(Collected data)
....

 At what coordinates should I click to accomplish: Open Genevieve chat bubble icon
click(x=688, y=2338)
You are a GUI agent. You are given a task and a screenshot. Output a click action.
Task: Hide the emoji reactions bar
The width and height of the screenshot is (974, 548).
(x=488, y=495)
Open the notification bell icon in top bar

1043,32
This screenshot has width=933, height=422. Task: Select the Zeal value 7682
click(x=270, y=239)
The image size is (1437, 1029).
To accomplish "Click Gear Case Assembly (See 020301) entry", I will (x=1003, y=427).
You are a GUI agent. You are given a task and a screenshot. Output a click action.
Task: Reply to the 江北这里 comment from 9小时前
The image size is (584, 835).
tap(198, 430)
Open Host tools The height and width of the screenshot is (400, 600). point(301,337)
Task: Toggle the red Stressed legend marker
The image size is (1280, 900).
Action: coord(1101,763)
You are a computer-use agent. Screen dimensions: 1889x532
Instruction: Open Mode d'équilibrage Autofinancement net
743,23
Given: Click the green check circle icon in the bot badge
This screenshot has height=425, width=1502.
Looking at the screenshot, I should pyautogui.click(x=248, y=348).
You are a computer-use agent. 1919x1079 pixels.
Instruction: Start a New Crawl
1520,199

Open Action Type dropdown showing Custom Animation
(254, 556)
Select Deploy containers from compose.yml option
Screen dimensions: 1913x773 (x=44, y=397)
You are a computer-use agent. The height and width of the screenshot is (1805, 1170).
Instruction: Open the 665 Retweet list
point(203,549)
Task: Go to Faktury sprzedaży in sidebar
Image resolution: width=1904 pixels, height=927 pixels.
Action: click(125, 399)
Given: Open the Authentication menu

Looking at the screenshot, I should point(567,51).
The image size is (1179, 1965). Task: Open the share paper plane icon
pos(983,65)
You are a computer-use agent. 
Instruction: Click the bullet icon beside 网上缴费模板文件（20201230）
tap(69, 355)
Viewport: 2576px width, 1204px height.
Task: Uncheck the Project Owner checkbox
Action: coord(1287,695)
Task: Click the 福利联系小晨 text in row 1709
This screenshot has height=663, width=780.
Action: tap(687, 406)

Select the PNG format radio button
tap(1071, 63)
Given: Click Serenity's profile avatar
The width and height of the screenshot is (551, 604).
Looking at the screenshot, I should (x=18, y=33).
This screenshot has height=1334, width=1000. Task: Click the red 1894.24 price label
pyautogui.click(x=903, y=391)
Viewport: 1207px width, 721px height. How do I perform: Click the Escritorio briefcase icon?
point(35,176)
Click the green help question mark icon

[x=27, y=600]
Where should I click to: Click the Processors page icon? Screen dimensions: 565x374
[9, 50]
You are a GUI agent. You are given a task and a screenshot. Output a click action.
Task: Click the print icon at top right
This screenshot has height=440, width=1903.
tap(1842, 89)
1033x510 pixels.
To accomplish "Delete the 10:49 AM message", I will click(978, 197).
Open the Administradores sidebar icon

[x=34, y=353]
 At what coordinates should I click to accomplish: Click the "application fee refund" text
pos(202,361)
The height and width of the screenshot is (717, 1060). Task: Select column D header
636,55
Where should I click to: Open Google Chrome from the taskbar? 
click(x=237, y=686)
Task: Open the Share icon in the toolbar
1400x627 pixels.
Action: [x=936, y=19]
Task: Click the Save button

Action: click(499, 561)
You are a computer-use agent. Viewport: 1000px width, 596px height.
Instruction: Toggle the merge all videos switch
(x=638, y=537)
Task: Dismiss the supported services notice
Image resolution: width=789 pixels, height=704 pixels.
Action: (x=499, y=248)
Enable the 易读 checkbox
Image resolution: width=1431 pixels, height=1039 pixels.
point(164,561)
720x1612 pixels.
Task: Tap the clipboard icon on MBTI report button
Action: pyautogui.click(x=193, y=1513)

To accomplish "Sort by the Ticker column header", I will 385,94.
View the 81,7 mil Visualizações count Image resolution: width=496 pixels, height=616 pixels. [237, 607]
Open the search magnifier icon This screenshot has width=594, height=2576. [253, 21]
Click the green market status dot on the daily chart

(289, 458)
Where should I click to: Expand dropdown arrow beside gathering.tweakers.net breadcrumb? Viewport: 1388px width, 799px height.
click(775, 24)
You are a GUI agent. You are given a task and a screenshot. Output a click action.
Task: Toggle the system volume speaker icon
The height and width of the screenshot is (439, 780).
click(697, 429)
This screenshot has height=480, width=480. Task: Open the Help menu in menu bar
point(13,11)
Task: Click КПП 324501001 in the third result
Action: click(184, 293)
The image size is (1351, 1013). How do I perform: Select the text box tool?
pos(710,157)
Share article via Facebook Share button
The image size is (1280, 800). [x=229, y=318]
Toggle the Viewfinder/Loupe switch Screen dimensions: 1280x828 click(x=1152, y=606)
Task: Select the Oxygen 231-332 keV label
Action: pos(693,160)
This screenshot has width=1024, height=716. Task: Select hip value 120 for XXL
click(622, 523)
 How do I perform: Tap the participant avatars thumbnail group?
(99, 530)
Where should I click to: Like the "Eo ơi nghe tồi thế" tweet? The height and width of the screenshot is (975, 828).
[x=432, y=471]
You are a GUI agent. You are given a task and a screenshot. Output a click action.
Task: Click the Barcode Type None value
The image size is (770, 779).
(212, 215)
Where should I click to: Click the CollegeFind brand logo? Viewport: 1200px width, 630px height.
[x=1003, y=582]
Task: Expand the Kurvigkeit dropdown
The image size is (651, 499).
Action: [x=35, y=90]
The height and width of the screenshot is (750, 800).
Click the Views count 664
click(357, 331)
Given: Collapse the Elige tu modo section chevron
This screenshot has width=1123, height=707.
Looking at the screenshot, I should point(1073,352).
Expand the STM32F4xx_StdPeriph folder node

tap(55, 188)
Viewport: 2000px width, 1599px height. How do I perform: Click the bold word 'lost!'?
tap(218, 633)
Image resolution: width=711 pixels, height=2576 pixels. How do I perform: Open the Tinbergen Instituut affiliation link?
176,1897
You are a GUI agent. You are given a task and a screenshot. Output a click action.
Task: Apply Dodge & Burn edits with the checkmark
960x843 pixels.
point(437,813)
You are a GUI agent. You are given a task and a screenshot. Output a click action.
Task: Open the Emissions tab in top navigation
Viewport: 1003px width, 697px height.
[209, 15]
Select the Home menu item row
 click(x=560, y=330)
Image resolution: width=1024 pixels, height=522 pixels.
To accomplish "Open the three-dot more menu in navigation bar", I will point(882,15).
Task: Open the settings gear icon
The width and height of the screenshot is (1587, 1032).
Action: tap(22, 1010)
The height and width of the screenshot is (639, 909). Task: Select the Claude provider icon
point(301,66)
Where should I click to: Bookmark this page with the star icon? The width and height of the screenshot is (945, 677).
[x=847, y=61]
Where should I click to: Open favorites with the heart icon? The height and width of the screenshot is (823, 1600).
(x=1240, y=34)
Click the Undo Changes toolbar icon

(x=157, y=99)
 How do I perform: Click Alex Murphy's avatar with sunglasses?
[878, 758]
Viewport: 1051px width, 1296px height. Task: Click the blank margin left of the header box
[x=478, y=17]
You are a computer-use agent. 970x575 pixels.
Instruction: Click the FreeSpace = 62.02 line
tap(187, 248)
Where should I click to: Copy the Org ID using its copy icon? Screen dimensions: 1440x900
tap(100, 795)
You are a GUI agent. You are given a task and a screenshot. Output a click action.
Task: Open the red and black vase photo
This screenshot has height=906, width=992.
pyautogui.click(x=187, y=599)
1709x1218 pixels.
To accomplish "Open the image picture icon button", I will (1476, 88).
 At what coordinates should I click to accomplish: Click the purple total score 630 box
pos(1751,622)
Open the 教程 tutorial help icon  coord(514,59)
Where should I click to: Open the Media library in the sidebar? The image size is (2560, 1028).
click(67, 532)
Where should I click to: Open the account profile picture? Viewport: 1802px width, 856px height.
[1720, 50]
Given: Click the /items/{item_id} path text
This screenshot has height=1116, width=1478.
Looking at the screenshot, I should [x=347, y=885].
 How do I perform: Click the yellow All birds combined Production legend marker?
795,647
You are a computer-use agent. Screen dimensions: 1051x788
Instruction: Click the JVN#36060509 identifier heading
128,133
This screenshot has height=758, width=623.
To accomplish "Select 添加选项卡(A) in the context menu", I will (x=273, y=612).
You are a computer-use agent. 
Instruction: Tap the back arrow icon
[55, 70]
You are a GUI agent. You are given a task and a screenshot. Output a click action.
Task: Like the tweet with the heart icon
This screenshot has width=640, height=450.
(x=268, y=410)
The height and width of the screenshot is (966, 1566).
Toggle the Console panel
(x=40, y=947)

....

— EXERCISE DESCRIPTION —
Copy out every line from the records that has the word "computer".

— TASK OUTPUT —
You are a computer-use agent. Screen dimensions: 1889x532
You are a computer-use agent. 1919x1079 pixels.
You are a computer-use agent. The height and width of the screenshot is (1805, 1170).
You are a computer-use agent. 
You are a computer-use agent. Viewport: 1000px width, 596px height.
You are a computer-use agent. 970x575 pixels.
You are a computer-use agent. Screen dimensions: 1051x788
You are a computer-use agent. 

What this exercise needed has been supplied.